References and Notes

  1. Ziegler, T., Hörsch, B. and Effenberger, F., Synthesis, 1990, 575.
  2. Brussee, J., Roos, E.C. and Van der Gen, A., Tetrahedron Lett., 1988, 22, 4485.
  3. Brussee, J. and Van der Gen, A., Rec. Trav. Chim. Pays-Bas, 1991, 110, 25.
  4. Brussee, J., Dofferhoff, F., Kruse, C.G. and Van der Gen, A., Tetrahedron, 1990, 46, 1653.
  5. Narasaka, K., Yamada, T. and Minakawa, H., Chem. Lett., 1987, 2073.
  6. Reetz, M.T., Kunisch, F. and Heitmann, P., Tetrahedron Lett., 1986, 1, 4721.

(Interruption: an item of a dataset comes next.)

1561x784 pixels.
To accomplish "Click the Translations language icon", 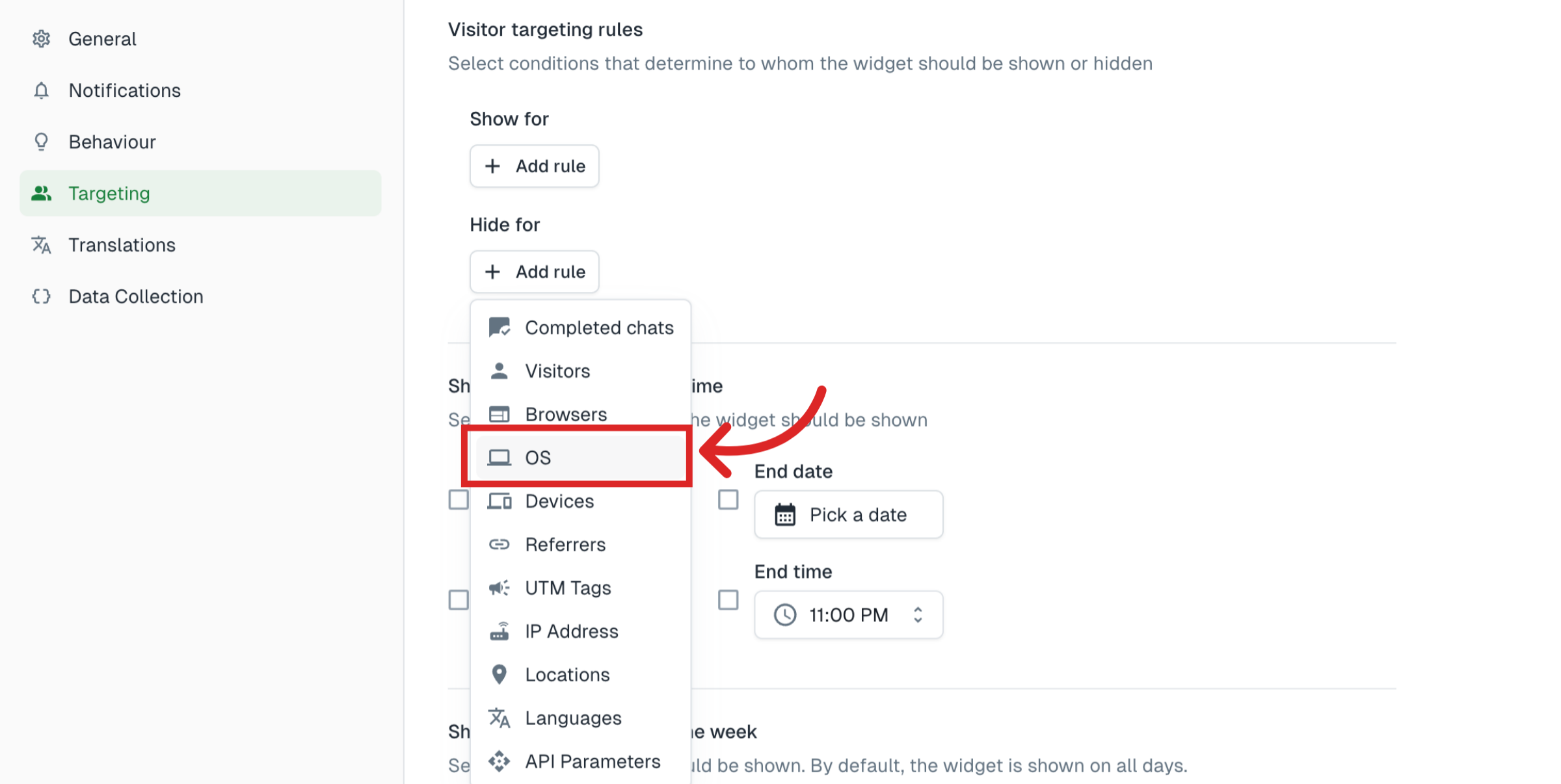I will [x=41, y=245].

  7. Oku, J. and Inoue, S., J. Chem. Soc. Chem. Comm., 1981, 229.
  8. Niedermeyer, U. and Kula, M.-R., Angew. Chem. Int. Ed. Engl., 1990, 22, 386.
  9. Effenberger, F., Ziegler, T. and Förster, S., Angew. Chem. Int. Ed. Engl., 1987, 26, 458.
  10. Brussee, J., Loos, W.T., Kruse. CG. and Van der Gen, A., Tetrahedron, 1990, 44 , 979.
  11. Almond meal is commercially available from the Sigma Chemical Company.
    The material used in the experiments described here was prepared by grinding almonds and defatting three times with ethyl acetate.
  12. To avoid the use of free HCN and to saturate ethyl acetate with an acetate buffer pH = 5.5 the following procedure was followed: NaCN (2.1 g, 43 mmol) was dissolved in water (75 mL). Acetic acid was added until pH = 5.5. The HCN was then extracted with ethyl acetate (75 mL). The amount of HCN in the organic phase was determined by a slightly modified literature procedure14; 1.0 mL of the organic phase was diluted with 20 mL of water and 5 mL of a whirling Mg(OH)2 suspension in water and titrated with 0.1 N AgNO3 using K2CrO4 as indicator.
  13. The cyanohydrins possess a similar spatial arrangement. Due to priority rules cyanohydrin 2c must be assigned the (S)-configuration.
  14. Horwitz, W., "Official Methods of Analysis of the Association of Official Analytical Chemists" AOAC, Washington, 13th ed. 1980, pp. 318-319.